Moments after he held hands with a band of fellow dreamers and anchored his hopes to a hulking 14,000-ton hospital ship named the Sanctuary, Stephen J. Hammer contemplated his fresh commitment with these words:
"I think this is going to be the largest bummer I've ever gotten into in my life."
Six years after that inauspicious beginning, his words have proven both true and untrue. The Sanctuary, in a new coat of white paint, sits expectantly at a Locust Point pier. But so far the ship is filled only with big plans -- for a place where women will go in clean from drugs and come out a month later knowing how to balance budgets, get jobs and care properly for their kids.
With a month-to-month lease at the Port of Baltimore, the ship has no program. Without clients and grants, it is sinking into debt.
A port advisory council is scheduled to vote Wednesday on whether Project Life, the nonprofit corporation that owns the Sanctuary, should be eligible for a long-term lease. Regardless of the vote, one thing is sure: The hard feelings on both sides will not go away.
To the Maryland Port Administration, the Sanctuary presents big problems. There's nothing wrong with the goal of helping addicts, port officials say. But they question whether the program belongs at a working marine terminal, with dangerous cranes and aging piers.
"It's not something the general public should have access to," says state Sen. George W. Della Jr., a Baltimore Democrat whose district includes the marine terminal. "It's not suitable, not from my perspective. Not when I'm pushing to get new jobs down to the port.
"Their goal is laudable. It's recycling lives. But the berth? They should find themselves a berth."
The six years since the Sanctuary entered Baltimore waters have produced a federal lawsuit, renovation expenditures of more than $1 million in government and private money, and an atmosphere that both sides acknowledge has turned suspicious and ugly.
The fight over the Sanctuary raises difficult questions.
Is turning addicts into taxpayers economic development?
Are recovering drug addicts, as disabled people, worthy of special protections that let them live where nobody else can?
Can the strangest of bedfellows -- a struggling port and a band of stubborn do-gooders -- work together?
No one publicly disputes the need for the program. State surveys estimate that more than 68,000 women in Maryland need treatment for addiction.
Last year, 204 women were sent to the city's drug treatment courts -- women Baltimore District Judge Jamey H. Weitzman would like to be able to send to the Sanctuary.
"This program is such a wonderful, holistic approach to changing their behavior," says Weitzman, who runs the district drug-court program. "I can't tell you how excited I was when I first heard about it."

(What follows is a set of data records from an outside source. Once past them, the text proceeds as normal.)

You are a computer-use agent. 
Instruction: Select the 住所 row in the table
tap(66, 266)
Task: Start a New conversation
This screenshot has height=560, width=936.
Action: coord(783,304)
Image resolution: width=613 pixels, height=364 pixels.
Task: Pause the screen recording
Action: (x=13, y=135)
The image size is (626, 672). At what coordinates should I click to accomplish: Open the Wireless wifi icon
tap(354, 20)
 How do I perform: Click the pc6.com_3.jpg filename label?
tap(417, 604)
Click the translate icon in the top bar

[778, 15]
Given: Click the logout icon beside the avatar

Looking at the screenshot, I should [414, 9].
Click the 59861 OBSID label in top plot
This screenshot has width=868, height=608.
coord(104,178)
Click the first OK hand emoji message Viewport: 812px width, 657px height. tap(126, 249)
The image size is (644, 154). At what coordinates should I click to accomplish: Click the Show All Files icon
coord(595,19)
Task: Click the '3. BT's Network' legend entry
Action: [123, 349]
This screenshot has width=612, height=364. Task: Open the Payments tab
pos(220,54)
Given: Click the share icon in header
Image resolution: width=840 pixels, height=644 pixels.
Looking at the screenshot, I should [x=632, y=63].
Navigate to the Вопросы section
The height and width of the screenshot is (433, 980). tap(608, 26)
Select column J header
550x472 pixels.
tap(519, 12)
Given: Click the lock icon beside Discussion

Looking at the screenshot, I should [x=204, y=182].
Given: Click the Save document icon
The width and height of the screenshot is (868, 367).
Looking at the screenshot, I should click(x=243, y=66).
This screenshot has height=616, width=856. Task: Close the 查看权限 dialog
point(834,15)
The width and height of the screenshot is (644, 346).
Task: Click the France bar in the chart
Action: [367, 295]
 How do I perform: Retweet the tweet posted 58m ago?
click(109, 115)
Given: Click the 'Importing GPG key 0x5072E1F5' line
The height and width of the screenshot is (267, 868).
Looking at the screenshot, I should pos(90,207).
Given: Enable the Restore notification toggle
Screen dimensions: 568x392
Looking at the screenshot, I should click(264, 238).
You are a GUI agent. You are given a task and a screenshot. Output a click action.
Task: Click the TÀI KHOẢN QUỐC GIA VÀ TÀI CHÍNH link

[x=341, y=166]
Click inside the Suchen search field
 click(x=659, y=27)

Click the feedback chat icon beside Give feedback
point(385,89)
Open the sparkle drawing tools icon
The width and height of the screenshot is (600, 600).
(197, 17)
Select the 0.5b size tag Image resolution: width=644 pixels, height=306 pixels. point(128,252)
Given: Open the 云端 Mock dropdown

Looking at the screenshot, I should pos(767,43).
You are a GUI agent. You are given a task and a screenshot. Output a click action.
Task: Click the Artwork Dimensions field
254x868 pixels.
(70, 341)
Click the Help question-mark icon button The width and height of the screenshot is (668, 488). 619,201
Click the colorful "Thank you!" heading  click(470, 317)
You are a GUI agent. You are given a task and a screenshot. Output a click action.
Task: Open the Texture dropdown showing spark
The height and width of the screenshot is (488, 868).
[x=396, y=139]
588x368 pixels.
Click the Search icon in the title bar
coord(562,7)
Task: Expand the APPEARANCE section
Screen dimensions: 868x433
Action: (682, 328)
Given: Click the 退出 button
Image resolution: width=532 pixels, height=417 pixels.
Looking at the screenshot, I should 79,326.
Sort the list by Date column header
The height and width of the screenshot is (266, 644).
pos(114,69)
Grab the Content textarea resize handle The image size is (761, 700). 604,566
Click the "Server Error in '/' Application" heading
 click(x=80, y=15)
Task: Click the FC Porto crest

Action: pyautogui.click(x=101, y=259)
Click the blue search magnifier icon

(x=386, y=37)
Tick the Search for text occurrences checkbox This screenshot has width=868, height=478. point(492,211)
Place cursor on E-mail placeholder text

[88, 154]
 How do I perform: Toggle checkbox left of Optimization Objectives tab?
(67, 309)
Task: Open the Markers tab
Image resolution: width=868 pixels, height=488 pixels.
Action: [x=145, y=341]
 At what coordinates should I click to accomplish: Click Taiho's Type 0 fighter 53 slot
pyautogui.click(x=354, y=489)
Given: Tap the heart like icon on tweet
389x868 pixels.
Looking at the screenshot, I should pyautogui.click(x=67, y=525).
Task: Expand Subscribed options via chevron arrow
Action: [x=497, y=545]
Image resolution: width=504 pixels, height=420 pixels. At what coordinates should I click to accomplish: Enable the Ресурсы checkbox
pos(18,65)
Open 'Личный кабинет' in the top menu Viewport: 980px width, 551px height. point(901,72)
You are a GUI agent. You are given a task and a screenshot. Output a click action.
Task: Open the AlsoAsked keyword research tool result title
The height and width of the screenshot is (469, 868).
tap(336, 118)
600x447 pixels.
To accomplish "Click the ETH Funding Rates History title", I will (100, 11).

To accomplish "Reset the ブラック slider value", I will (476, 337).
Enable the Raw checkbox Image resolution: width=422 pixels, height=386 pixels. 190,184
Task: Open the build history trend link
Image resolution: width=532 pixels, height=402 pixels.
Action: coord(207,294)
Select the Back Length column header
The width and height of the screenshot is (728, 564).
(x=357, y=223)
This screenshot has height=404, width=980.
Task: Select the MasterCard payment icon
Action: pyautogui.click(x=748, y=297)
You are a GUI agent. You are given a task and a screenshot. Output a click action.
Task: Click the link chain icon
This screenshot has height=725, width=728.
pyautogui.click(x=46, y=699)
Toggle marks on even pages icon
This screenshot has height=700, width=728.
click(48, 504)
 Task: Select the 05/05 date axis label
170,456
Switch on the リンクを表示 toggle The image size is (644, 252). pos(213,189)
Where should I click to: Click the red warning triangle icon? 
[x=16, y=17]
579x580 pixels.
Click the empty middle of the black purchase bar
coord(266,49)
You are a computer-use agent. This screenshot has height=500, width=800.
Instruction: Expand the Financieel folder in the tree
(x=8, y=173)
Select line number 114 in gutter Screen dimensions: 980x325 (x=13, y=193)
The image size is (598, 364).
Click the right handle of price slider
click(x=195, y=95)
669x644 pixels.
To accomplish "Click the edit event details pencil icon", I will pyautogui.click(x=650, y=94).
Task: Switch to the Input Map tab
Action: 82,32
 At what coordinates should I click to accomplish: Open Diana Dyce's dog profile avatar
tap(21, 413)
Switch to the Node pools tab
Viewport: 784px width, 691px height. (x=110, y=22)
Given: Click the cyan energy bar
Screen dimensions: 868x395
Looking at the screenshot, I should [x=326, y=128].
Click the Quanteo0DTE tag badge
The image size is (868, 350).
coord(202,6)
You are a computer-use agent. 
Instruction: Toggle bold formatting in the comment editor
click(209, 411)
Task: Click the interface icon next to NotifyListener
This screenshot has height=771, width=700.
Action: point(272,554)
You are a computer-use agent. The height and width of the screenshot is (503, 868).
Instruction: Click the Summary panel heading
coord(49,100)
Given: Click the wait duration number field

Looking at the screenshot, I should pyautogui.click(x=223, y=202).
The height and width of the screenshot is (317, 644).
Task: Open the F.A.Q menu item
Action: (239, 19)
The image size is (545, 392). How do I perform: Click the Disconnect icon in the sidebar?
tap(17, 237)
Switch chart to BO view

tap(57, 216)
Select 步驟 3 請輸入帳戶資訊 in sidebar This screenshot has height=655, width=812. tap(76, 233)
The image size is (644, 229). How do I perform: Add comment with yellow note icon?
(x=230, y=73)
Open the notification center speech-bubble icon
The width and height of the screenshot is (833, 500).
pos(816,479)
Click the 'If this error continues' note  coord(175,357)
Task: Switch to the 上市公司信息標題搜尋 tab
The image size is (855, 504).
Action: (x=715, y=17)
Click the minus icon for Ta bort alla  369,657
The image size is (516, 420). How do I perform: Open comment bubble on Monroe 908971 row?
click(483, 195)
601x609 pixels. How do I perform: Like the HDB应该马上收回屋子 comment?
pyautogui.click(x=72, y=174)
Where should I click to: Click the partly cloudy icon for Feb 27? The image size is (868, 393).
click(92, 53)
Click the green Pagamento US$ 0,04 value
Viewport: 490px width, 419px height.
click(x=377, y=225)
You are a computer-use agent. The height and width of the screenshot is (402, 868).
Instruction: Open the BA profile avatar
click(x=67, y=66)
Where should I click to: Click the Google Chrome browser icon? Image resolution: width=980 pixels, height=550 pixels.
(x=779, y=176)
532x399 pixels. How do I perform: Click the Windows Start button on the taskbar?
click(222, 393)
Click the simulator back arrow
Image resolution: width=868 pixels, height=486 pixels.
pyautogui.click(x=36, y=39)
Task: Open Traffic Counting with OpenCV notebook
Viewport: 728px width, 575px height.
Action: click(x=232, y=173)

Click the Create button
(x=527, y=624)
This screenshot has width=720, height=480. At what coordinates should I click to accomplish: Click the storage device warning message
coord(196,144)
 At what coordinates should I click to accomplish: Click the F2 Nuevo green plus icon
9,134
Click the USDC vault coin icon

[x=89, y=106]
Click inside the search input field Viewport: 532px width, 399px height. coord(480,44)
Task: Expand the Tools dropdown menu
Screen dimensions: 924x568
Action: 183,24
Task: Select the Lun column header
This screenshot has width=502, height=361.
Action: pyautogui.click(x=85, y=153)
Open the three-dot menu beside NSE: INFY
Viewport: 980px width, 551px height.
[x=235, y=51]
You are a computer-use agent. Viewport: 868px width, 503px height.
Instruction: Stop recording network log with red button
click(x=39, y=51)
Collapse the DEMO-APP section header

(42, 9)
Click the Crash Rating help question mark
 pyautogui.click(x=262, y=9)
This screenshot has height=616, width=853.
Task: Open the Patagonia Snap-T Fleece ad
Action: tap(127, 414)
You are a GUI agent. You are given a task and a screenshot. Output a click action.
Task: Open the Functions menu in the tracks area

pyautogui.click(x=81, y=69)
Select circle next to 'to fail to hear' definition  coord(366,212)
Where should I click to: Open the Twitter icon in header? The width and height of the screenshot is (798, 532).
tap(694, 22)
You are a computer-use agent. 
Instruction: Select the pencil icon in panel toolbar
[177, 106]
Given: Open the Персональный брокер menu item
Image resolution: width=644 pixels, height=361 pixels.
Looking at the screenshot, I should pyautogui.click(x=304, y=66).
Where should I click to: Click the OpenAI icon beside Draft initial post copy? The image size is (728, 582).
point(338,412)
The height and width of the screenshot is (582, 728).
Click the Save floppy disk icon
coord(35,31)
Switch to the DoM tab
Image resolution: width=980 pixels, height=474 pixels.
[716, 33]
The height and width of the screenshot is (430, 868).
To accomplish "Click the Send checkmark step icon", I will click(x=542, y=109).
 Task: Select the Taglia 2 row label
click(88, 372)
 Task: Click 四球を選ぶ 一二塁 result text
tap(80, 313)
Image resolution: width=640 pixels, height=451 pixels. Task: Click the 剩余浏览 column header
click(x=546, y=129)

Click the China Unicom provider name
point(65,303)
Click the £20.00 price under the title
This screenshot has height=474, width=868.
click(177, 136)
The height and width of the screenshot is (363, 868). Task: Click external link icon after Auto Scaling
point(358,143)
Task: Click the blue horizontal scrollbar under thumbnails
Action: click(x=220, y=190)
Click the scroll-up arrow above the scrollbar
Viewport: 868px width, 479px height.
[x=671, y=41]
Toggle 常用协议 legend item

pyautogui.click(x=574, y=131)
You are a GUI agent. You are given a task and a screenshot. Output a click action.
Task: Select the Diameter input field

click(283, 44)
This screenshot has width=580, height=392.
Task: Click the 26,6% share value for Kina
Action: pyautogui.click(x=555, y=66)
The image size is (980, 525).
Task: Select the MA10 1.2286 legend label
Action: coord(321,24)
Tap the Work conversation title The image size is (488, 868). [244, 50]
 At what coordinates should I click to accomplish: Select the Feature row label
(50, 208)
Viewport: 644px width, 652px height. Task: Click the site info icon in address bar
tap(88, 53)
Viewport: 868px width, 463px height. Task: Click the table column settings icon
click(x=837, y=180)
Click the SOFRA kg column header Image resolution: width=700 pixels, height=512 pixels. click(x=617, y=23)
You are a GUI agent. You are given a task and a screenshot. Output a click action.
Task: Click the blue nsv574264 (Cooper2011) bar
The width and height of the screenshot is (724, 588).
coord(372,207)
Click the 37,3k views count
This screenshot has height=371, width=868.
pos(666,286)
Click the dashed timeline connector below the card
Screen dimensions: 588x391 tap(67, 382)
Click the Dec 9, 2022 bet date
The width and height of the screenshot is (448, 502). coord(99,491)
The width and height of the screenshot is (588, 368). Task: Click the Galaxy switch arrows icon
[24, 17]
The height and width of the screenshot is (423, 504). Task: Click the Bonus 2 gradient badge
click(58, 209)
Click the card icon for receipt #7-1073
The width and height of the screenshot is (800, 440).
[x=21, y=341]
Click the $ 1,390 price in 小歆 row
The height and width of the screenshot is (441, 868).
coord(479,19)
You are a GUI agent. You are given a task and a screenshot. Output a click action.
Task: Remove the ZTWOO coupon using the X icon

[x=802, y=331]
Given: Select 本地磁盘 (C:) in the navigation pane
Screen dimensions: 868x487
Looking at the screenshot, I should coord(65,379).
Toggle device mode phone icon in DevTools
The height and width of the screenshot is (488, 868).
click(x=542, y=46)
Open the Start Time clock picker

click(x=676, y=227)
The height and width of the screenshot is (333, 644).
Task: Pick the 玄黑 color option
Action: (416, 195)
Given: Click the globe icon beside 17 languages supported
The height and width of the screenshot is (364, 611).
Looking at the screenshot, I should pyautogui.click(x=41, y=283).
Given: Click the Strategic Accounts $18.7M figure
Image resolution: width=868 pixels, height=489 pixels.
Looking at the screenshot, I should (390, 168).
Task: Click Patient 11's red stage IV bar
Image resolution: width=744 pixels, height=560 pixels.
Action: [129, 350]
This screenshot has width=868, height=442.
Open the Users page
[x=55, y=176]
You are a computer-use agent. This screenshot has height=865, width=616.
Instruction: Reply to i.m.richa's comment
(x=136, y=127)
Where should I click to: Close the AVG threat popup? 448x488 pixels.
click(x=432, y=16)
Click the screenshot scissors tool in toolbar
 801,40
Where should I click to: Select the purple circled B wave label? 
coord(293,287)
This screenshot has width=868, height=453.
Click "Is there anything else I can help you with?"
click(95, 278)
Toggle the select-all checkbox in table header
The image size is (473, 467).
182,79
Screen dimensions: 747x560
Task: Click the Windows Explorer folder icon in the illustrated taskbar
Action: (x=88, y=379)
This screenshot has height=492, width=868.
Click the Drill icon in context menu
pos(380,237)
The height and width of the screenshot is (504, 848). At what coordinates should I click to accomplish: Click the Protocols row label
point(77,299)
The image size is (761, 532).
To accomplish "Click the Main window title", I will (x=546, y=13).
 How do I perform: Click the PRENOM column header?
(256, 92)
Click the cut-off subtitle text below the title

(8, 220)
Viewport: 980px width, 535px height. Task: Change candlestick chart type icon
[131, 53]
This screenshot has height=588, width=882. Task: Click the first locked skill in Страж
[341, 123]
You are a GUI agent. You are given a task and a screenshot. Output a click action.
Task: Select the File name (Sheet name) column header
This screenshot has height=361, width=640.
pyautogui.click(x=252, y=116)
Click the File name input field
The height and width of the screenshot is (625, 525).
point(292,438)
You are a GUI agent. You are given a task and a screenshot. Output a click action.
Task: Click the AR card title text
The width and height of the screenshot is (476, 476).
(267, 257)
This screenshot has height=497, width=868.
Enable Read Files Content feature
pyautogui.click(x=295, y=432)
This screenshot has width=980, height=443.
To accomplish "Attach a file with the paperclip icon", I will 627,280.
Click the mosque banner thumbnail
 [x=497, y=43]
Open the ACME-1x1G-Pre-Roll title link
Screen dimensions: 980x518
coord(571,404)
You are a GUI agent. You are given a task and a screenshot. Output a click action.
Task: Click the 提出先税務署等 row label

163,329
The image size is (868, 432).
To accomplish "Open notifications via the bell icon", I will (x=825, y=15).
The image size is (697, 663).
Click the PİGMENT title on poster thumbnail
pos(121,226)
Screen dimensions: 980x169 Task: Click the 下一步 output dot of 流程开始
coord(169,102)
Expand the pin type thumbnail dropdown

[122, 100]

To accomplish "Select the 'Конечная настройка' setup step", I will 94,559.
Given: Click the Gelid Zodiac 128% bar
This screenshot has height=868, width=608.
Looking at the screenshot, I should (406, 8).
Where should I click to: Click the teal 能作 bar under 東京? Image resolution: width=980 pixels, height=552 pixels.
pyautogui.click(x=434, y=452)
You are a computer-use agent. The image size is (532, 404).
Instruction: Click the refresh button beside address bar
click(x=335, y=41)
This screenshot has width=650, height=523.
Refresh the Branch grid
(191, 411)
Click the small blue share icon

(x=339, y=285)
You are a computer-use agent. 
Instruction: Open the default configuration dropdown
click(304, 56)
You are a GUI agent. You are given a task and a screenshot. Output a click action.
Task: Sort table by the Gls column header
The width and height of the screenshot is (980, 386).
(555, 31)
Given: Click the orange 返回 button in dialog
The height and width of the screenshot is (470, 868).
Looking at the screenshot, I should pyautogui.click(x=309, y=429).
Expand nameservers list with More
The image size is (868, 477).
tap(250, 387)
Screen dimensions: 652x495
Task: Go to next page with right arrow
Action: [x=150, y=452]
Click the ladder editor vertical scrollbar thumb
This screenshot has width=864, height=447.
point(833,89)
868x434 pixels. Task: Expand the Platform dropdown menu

What attracts people such as Weitzman -- who has seen all sorts of programs fail to make a dent in the drug problem -- is that Project Life plans to serve women after they've gotten clean. It plans to teach them the harder task: how to start living again.
On the ship, renovated cabins with about 60 beds are ready for occupants. A large room on the main deck would be used for aerobics and aikido, to revitalize the body and clear the mind. Pistachio-colored dentists' chairs await women whose teeth might not have been cleaned for years. In clinics, staffers from the University of Maryland Nursing School would train both the recovering women and its students.
To the proponents of Project Life, the Sanctuary is uniquely equipped to minister to the casualties of America's largest unwinnable war since Vietnam -- during which it served as a Navy hospital ship, housing 25,000 wounded.
Tracking the peacetime saga of the Sanctuary is like pulling a string from a sweater. Soon the whole garment begins to unravel, and no lines or patterns are left -- just a hopeless tangle.
At the center is Project Life board member Hammer, a fast-talking former businessman and recovering addict with an admitted tendency to paranoia and a talent for making devoted friends and quick enemies. Provident Bank chairman emeritus Carl W. Stearn, also a board member, describes Hammer as "a difficult person to categorize in a usual way."
Hammer, 54, has lived a good bit of his life lurching between rock-bottom and tiptop.
He has been arrested four times for drunk driving in Maryland, the first time in 1968, while working for two trucking companies. The next 16 years were filled with business success and personal failures. Hammer would start a company or a promising new job, use speed, alcohol, downers and more, go into the hospital, come out, repeat the cycle.
"I did every treatment program in Maryland," he says. "I ran out of treatment programs before I ran out of chemicals."
In 1981, he looked at the ceiling above a Johns Hopkins Hospital treatment bed and said: "Jesus Christ, I quit."